We thank reviewer eoPK for their remarks and their thoughtful review. We answer the questions below:
In table 3, OpenCLIP+reg is not better than OpenCLIP which is contrary to other two models that have significant improvement. Any further explaination could be helpful since it doesn’t support the claim that for all models, adding registers would improves the results.
We apologize for the mistake in the text due to an oversight on our part; the claim that registers improve object discovery in all models is not supported by the numbers presented, as there is a small loss in performance for the OpenCLIP model. We correct this and improve the main text accordingly in Section 3.3.
The norm shows significant reduction for OpenCLIP in Figure 7, yet in Table 3, it doesn’t show significant improvement for object localization which is the main benefit of using register. Further explaination / exploration the reason behind it should be helpful for wide adoptation.
Regarding the incoherence between Table 3 and Fig. 7: we have also found this surprising and conducted additional experiments. In our evaluation on unsupervised object discovery, for each model, we select the best performing embedding (keys, queries, values). For CLIP, this turns out to be the values. In Fig. 14, we show the seed expansion score obtained in LOST using k, q or v. We clearly see that the artifacts are visible when using keys or queries, but not values. This is therefore coherent both with the quantitative results in Table 3, qualitative analysis in Fig. 13 and the observation raised by reviewer eoPK about Fig. 7. We added a discussion on that matter in Appendix C. We thank the reviewer for raising this point as this analysis improves the coherence of the presentation.
Minor: it should be OpenCLIP instead of CLIP in Figure7.
We replaced CLIP by OpenCLIP in the labels in Fig. 7.
We want to thank the reviewers for their thoughtful comments and questions, and we feel the subsequent additions make the paper much stronger and sound.

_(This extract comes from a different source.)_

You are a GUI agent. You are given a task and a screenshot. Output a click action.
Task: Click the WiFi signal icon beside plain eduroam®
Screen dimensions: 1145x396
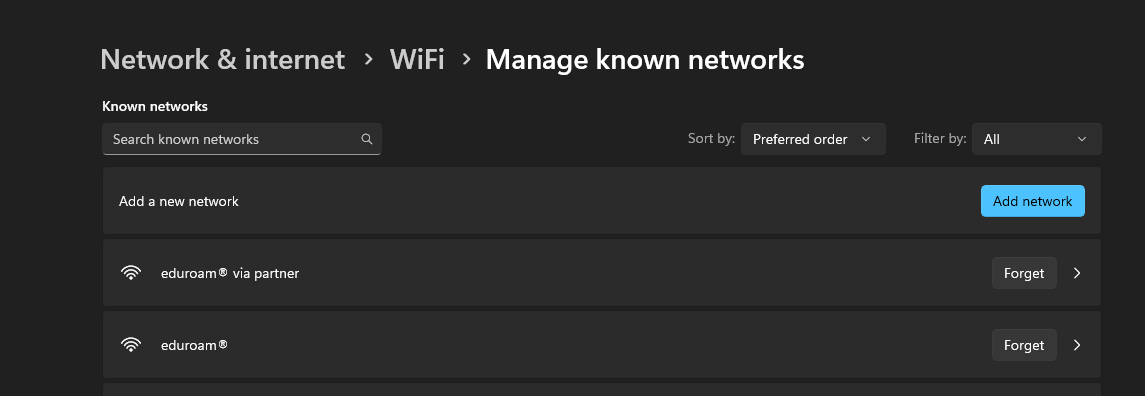tap(131, 345)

We have updated the manuscript with a new revision, modifying the main text and adding appendices with more experimental evidence to support our answers in the discussions with reviewers.

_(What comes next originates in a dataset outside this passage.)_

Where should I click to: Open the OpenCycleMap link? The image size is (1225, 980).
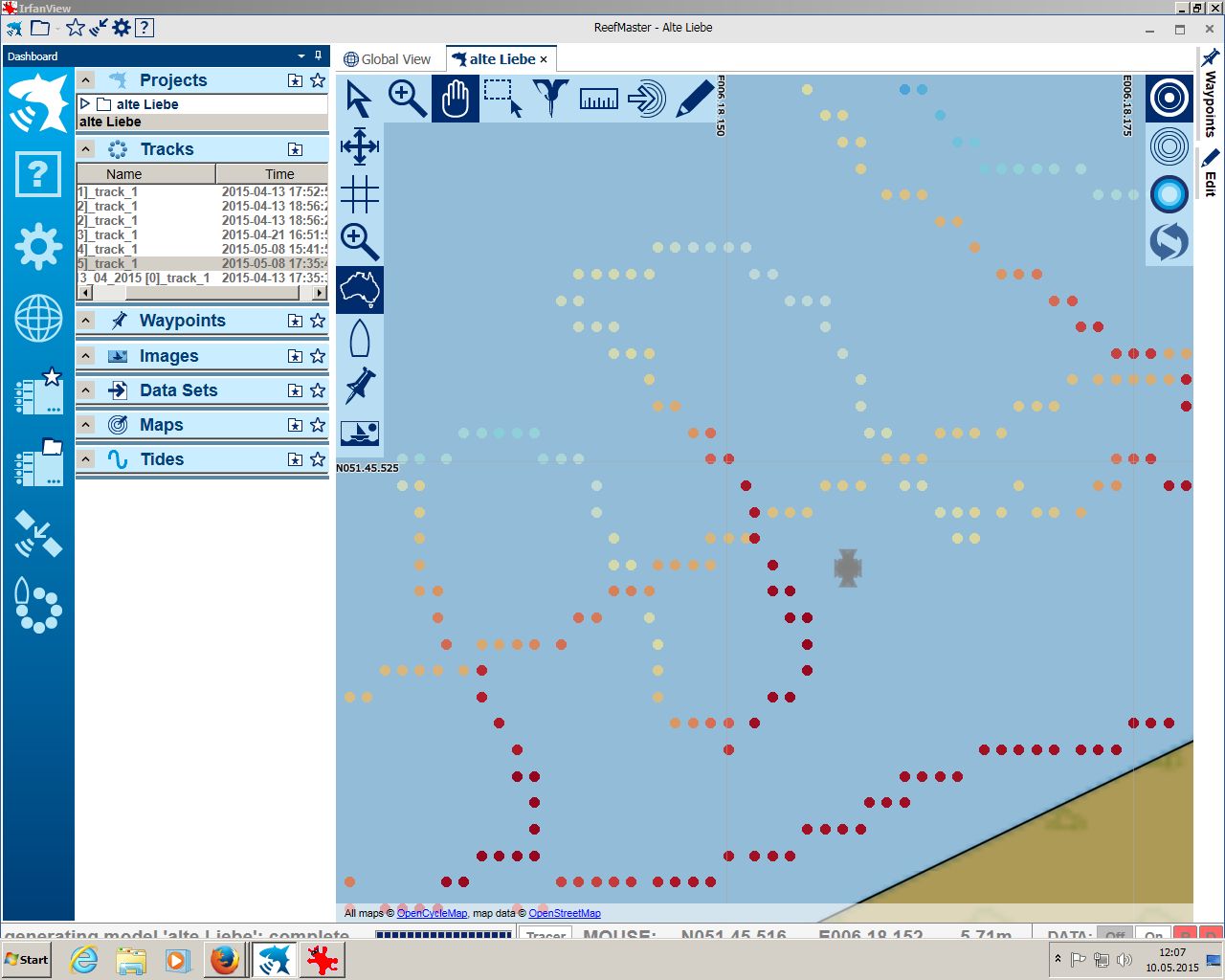pyautogui.click(x=432, y=913)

This paper introduces a novel solution to address artifacts in the feature maps of ViT models, characterized by high-norm tokens associated with less informative background regions. The authors propose adding register tokens to the ViT's input sequence, effectively mitigating the artifact issue and enhancing the model's performance on various tasks.

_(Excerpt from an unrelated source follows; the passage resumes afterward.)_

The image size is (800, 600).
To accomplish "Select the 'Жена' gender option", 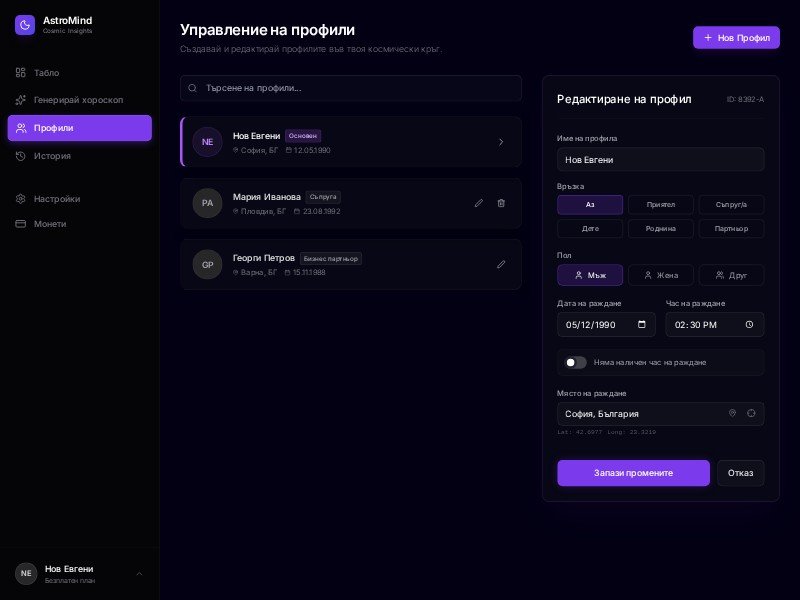I will [661, 275].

The paper received very positive ratings (8, 8, 8, 8), and all the reviewers acknowledged the technical contribution presented in the paper. At the same time, reviewers raised several concerns, including discrepancies in performance for OpenCLIP, the relationship between dataset biases and SSL models, the choice of optimization formulation, and the impact of gradient clipping. The authors properly addressed these concerns and conducted additional experiments in their rebuttal.
In conclusion, all reviewers agreed that this paper is strong and recommended it for acceptance. Congratulations to the authors on their excellent work!
为何不给更高分
N/A
为何不给更低分
As mentioned, all reviewers agreed that this paper is strong and recommended it for acceptance.
Accept (oral)
A learnable prompt is a set of tokens that are prepended or appended to the input prompt. They are initialized randomly and thus both learnable prompts and register don't provide additional information to the model.
Could the authors please clarify the difference between the learnable prompt and register tokens as used in this work?